Our first stop was at Salt River Bay. This is to the west of Christiansted and it is where Columbus, during his second voyage in 1493, made landfall on this island. It is the only place in the US that Columbus made landfall. It was not a good landing as one of his crew that rowed in to the bay looking for fresh water was killed by the native Carib Indians. Being Easter, the National Park Service’s Visitors Center was closed but we had grand views from its hill top overlooking the bay and the fringing reefs protecting it. We also drove down to the actual site were Columbus’s longboat landed but it was surrounded with locals who had pitched tents for the weekend.
Next we drove west and took Portia and Steve on a drive through the rain forest. The western side of the island gets much more rain than the drier eastern side and a dense jungle was been established with long vines hanging down, some blocking the way of the road.
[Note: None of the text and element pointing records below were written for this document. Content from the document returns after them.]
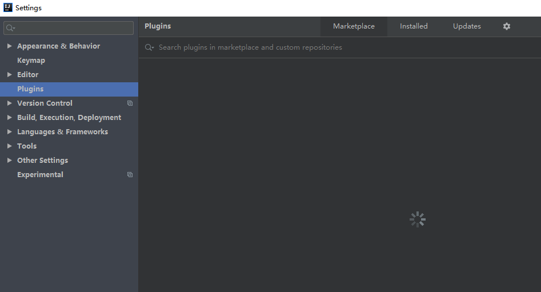Image resolution: width=541 pixels, height=292 pixels.
Task: Expand the Languages & Frameworks node
Action: coord(9,132)
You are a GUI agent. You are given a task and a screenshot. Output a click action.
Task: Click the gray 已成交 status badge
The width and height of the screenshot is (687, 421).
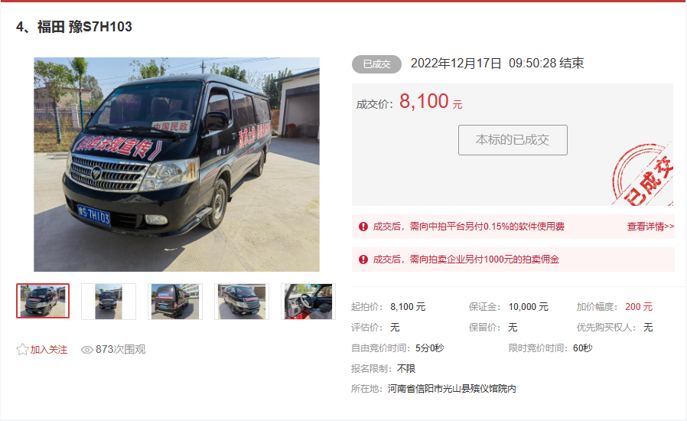tap(377, 64)
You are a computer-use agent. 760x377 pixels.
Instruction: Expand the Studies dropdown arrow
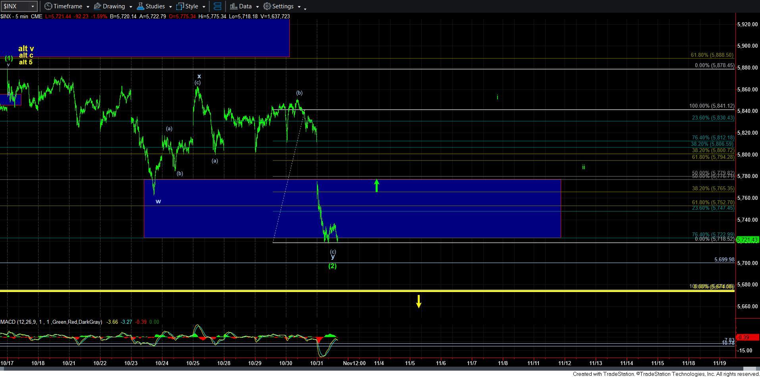click(170, 7)
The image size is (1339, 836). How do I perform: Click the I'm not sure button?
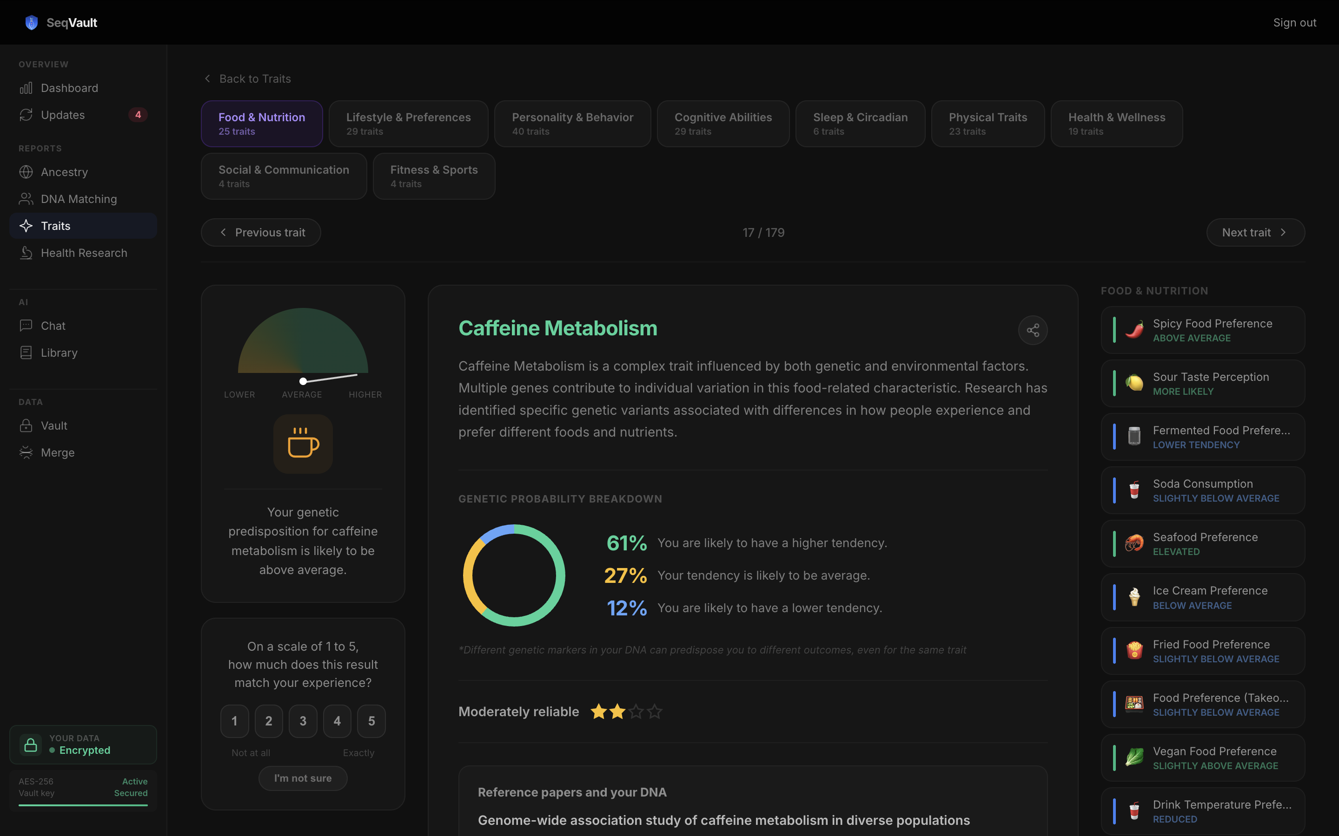[x=303, y=778]
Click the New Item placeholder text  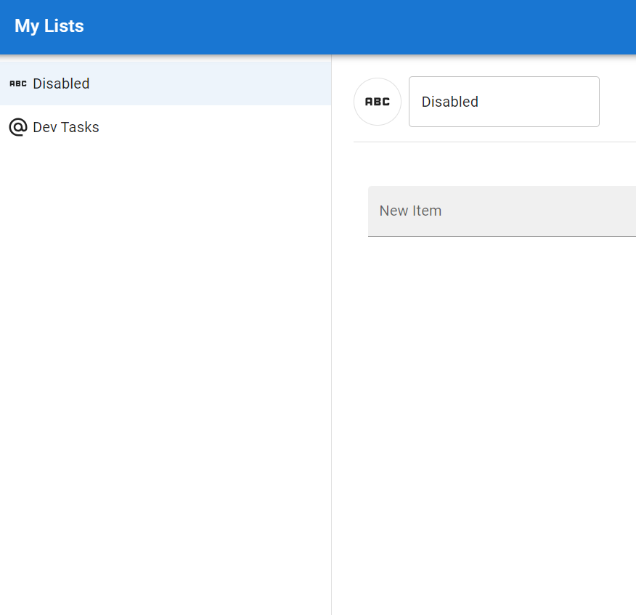[x=410, y=211]
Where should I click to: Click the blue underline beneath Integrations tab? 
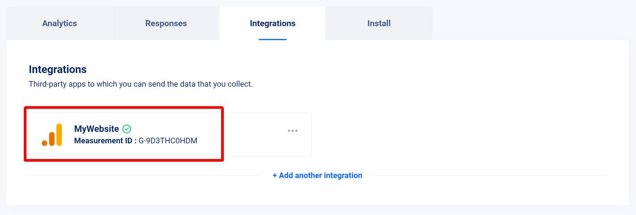click(273, 39)
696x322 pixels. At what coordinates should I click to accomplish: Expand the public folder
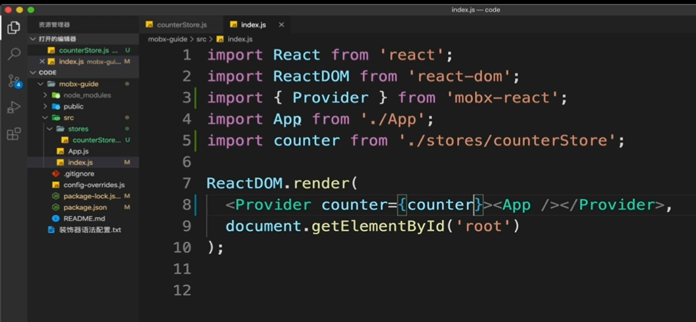[45, 107]
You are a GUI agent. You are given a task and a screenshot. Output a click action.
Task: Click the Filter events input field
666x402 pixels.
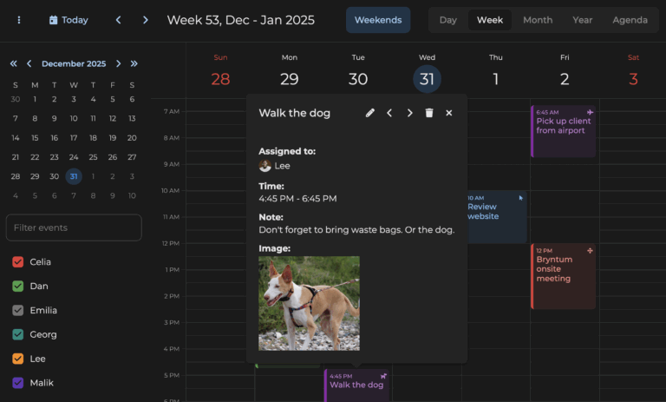coord(74,227)

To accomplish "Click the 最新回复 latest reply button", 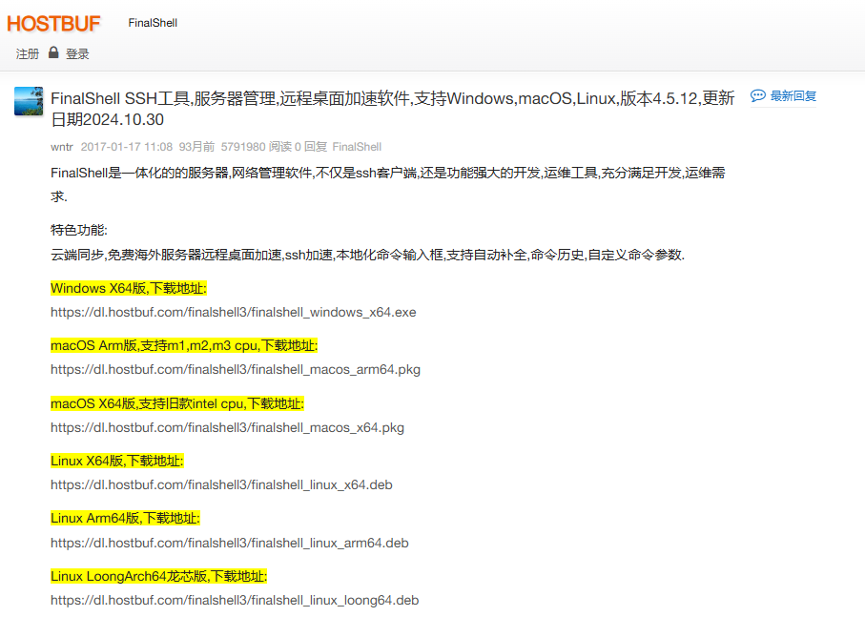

One had to either swerve to avoid them or drive through them.
By the time we reached Frederiksted, on the far western part of the island, it was lunch time. Frederiksted is a sleepy town that still has not fully recovered from the devastating effects of Hurricane Hugo, a category 5 hurricane that destroyed much of the island in 1989. However, we were lucky as Mary Margaret spied a wonderful restaurant called Cibone that was tucked away in an alcove. They were serving an Easter brunch which we thoroughly enjoyed.
From there we then turned south and then east as we followed the southern shore of the island. This part of the island is sparsely populated because there are no inlets through the fringing reefs. This fact has kept ships and boats from entering the lagoons that have formed between the reefs and shore which has resulted on little development over the centuries. The land is mostly unused pastureland.
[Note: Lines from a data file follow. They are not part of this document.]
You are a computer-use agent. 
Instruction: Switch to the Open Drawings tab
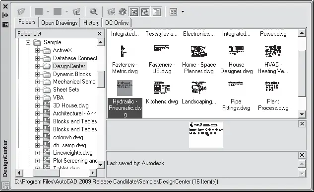point(59,23)
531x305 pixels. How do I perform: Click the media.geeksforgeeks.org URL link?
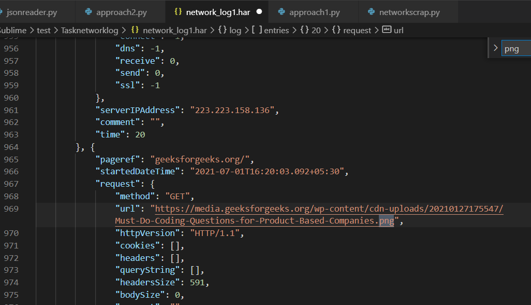[329, 209]
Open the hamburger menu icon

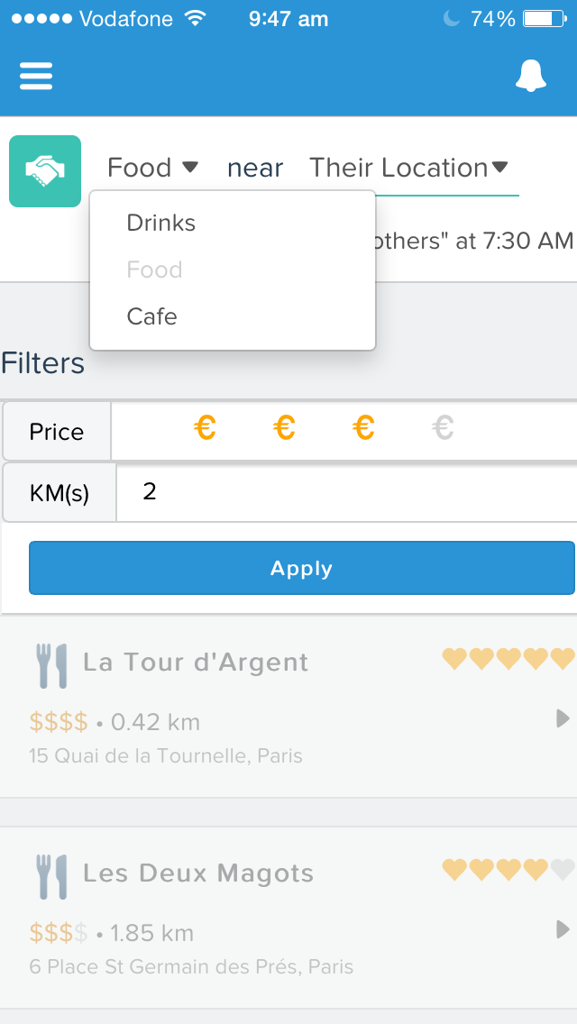[36, 77]
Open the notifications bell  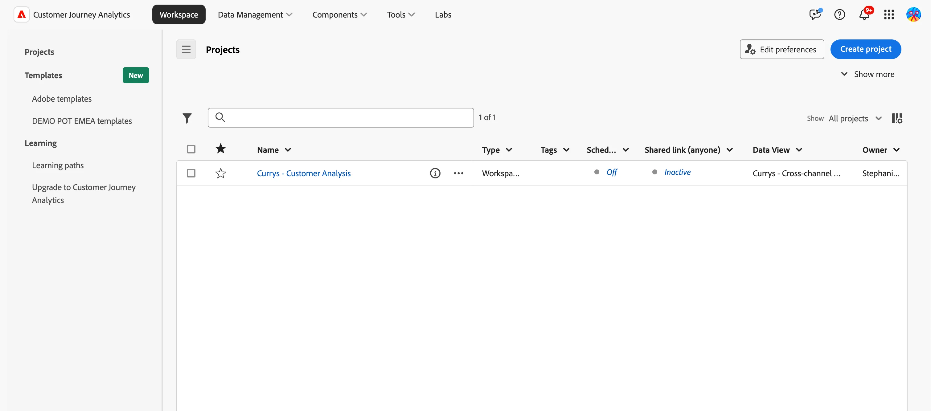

As we approached East Point, the eastern most part of the United States, we were greeted with black clouds and rain. There was enough of a break to allow us to step out of the car and run over to the ledge that looks down to the ocean as it breaks on the rocks far below.
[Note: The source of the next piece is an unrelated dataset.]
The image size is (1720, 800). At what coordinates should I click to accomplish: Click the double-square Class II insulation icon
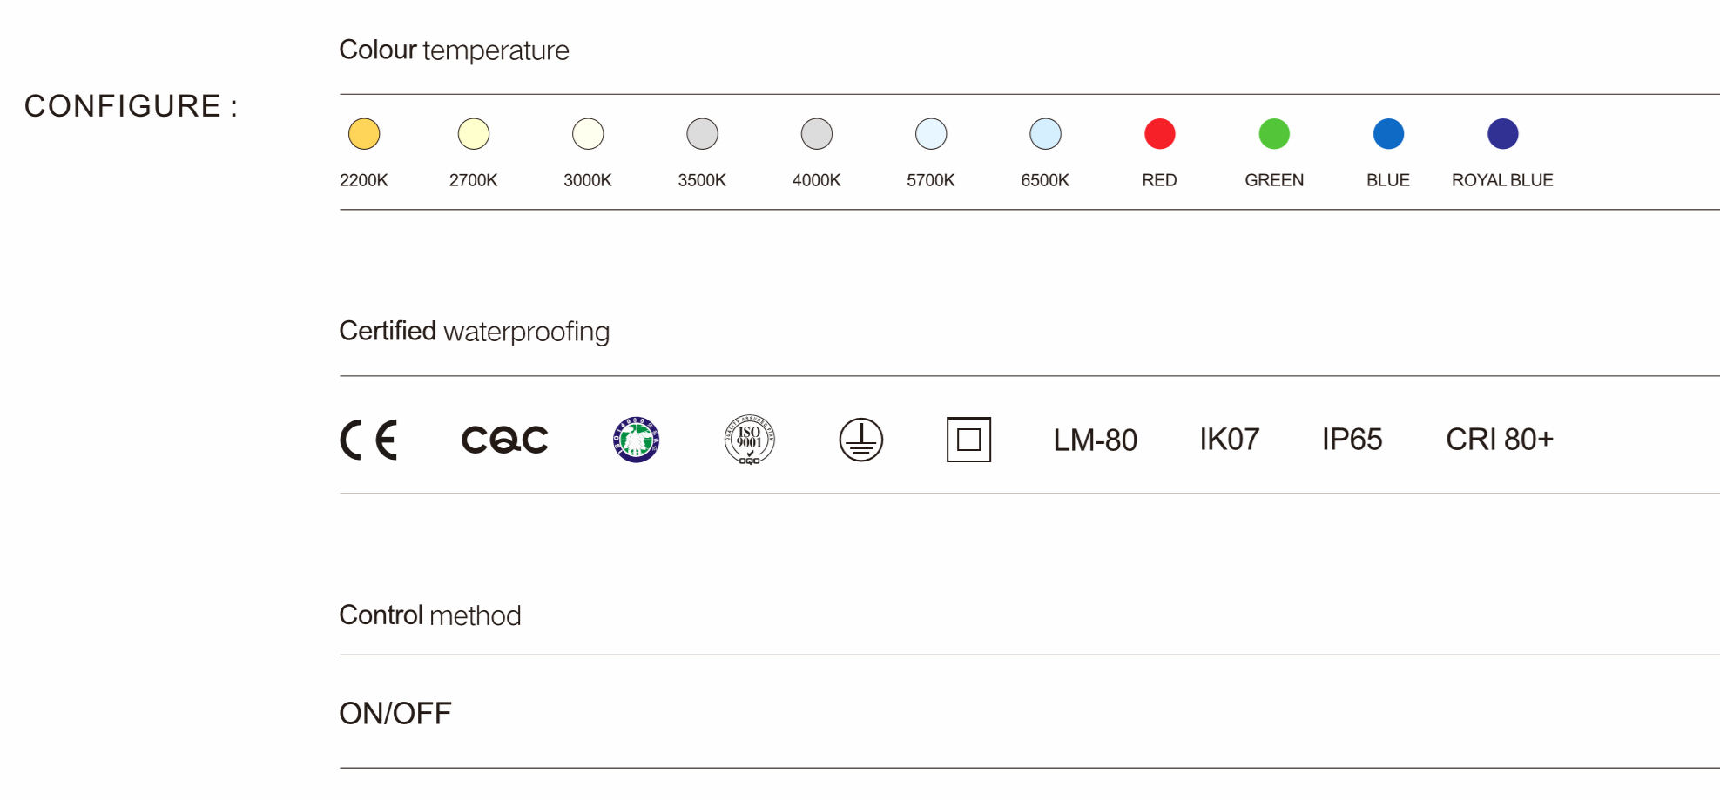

Safely back inside the car we made our way toward the huge radio telescope that is one of 16 such beasts that make up the large radio telescope array that peers deep into space. By now it was pouring rain: buckets and buckets of rain. This put an end to our tour of the island so we called Rick and Brett to see if we could come over to their place a bit early. We had made arraignments to stop by for drinks and then take them out to dinner. However, we were a couple of hours early. They were gracious enough to encourage us to come over and we quickly took them up on their offer.
As we sipped our way through a couple of bottles of red wine, we chatted the afternoon away. During one of the breaks in the deluge, Rick took Portia, Steve and I up to the old windmill that sits high on a hill, overlooking their estate. Mary Margaret and Brett stayed as they enjoy each other’s company so much and wanted to keep Rick and Brett’s dog and cat company.
Around 1800 we all went over to the Blue Water Terrace Café for dinner. Once again the portions were huge and the food was fantastic. The rain continued to pour during the three hours we were there and our thoughts drifted to how filled with rainwater our dinghy would be. Despite such thoughts, we had the best time with our friends Rick and Brett. By the time, it was time to go, Portia and Steve had fallen in love with Rick and Brett as much as Mary Margaret and me. It was hard to say good bye but we have hopes that Rick and Brett will come visit us someday in while we are in the Med.
By the time we arrived at our dinghy the rain had stopped. We checked the rainwater level in the dinghy and discovered it was filled with over four inches of water. This forced us to make two trips to bring everybody and all of the containers of food leftover from our dinner back to the boat.
Once back on Leu Cat we discovered how tired we were and bed never felt so good! What a great day!